(Records from a data collection)
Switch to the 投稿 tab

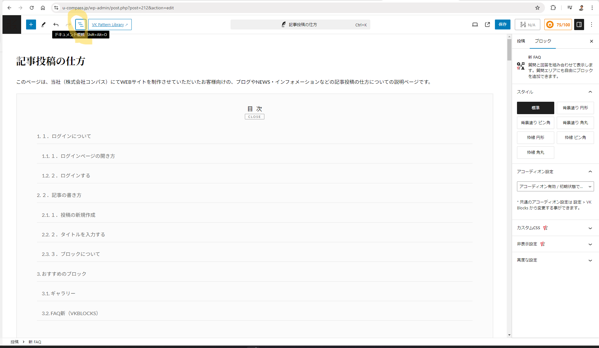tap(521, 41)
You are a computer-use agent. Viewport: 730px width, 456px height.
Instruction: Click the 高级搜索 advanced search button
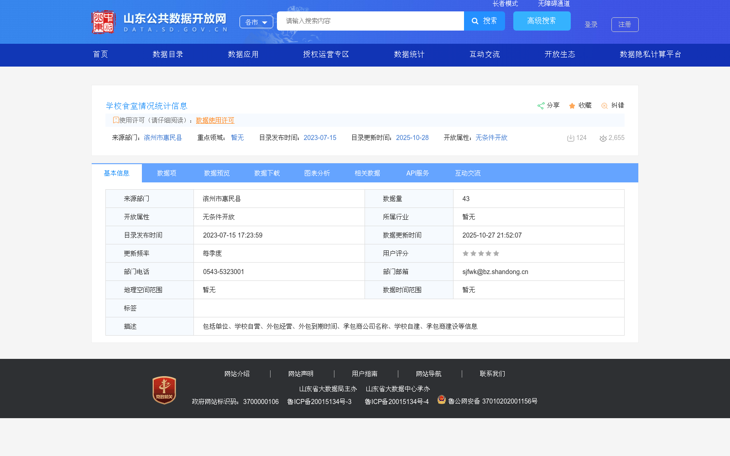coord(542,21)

...

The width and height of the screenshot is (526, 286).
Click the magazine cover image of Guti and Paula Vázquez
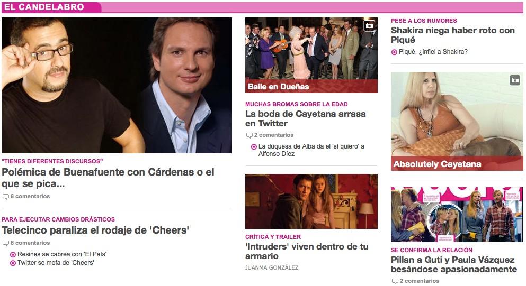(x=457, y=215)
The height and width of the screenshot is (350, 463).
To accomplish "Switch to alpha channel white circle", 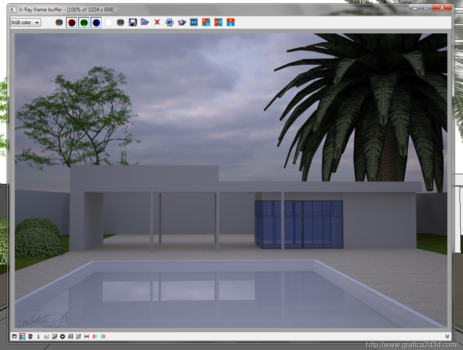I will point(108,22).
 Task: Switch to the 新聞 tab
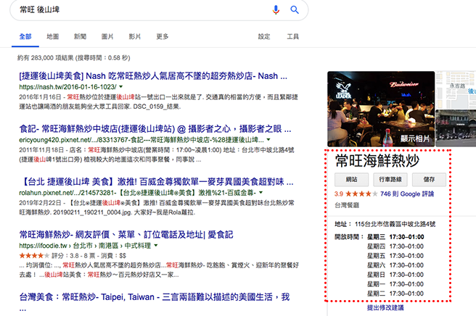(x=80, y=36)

# Problem description
Rewrite the lines between the one holding "Switch to the 投稿 tab" and the one holding "coord(542,21)", inclusive, substituting "extended search" for "advanced search" and changing nothing else. Omit the pictures from your answer.

# Result of this task
Switch to the 投稿 tab

tap(521, 41)
You are a computer-use agent. Viewport: 730px width, 456px height.
Instruction: Click the 高级搜索 extended search button
coord(542,21)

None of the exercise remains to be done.